For this listing, the lines between the one holding "Offices (37, 2227)" and the one holding "Testimonials (48, 1731)", inclusive, must be set down exactly.

----- Data

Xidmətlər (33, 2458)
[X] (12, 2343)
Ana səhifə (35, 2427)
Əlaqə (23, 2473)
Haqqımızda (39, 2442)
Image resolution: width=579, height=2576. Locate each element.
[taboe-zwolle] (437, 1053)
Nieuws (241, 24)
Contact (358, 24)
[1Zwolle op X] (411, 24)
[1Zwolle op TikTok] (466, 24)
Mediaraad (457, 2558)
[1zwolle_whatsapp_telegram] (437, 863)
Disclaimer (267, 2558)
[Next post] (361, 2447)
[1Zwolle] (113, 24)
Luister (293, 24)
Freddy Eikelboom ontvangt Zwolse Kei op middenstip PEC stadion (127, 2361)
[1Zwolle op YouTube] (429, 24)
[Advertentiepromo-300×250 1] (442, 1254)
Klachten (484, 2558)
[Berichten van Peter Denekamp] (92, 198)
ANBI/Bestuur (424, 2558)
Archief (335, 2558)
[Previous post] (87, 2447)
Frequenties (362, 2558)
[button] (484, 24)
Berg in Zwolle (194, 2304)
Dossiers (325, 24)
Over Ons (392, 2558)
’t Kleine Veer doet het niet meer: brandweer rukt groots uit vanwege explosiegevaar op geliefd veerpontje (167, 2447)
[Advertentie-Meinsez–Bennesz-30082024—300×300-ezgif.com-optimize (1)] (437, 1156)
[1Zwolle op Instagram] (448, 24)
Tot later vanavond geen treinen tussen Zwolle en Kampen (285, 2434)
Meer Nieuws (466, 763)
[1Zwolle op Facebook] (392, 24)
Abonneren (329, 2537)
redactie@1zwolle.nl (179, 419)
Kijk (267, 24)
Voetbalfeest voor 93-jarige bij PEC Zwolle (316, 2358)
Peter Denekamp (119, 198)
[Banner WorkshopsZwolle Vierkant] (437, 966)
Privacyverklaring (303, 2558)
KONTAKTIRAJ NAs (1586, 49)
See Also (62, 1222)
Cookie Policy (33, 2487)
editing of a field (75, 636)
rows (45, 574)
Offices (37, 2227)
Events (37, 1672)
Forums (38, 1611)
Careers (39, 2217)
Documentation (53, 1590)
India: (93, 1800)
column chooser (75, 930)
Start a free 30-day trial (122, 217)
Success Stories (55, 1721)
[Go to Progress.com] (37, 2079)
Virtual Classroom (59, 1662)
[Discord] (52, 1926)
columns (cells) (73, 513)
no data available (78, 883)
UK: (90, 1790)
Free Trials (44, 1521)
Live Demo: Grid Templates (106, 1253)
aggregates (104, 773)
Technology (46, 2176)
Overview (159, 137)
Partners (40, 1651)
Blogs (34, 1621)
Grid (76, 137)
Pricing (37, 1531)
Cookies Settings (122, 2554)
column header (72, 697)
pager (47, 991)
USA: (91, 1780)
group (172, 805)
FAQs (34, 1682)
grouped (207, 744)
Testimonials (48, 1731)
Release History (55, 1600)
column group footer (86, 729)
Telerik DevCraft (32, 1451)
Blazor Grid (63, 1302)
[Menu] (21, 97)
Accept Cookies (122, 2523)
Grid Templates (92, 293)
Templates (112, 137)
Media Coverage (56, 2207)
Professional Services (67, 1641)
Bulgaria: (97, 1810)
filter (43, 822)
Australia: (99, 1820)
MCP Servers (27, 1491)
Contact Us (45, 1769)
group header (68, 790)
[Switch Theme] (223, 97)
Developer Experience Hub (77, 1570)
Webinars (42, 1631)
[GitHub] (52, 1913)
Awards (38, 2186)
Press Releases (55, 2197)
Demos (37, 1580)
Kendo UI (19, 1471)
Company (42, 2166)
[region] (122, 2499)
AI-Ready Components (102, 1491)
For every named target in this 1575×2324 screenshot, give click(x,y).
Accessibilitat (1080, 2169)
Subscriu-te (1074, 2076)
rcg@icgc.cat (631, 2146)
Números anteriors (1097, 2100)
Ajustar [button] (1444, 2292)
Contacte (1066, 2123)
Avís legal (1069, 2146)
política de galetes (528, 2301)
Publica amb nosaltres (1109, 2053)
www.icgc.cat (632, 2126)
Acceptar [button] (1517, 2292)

----------

■ **Solution to this exercise**
Offices (37, 2227)
Events (37, 1672)
Forums (38, 1611)
Careers (39, 2217)
Documentation (53, 1590)
India: (93, 1800)
column chooser (75, 930)
Start a free 30-day trial (122, 217)
Success Stories (55, 1721)
[Go to Progress.com] (37, 2079)
Virtual Classroom (59, 1662)
[Discord] (52, 1926)
columns (cells) (73, 513)
no data available (78, 883)
UK: (90, 1790)
Free Trials (44, 1521)
Live Demo: Grid Templates (106, 1253)
aggregates (104, 773)
Technology (46, 2176)
Overview (159, 137)
Partners (40, 1651)
Blogs (34, 1621)
Grid (76, 137)
Pricing (37, 1531)
Cookies Settings (122, 2554)
column header (72, 697)
pager (47, 991)
USA: (91, 1780)
group (172, 805)
FAQs (34, 1682)
grouped (207, 744)
Testimonials (48, 1731)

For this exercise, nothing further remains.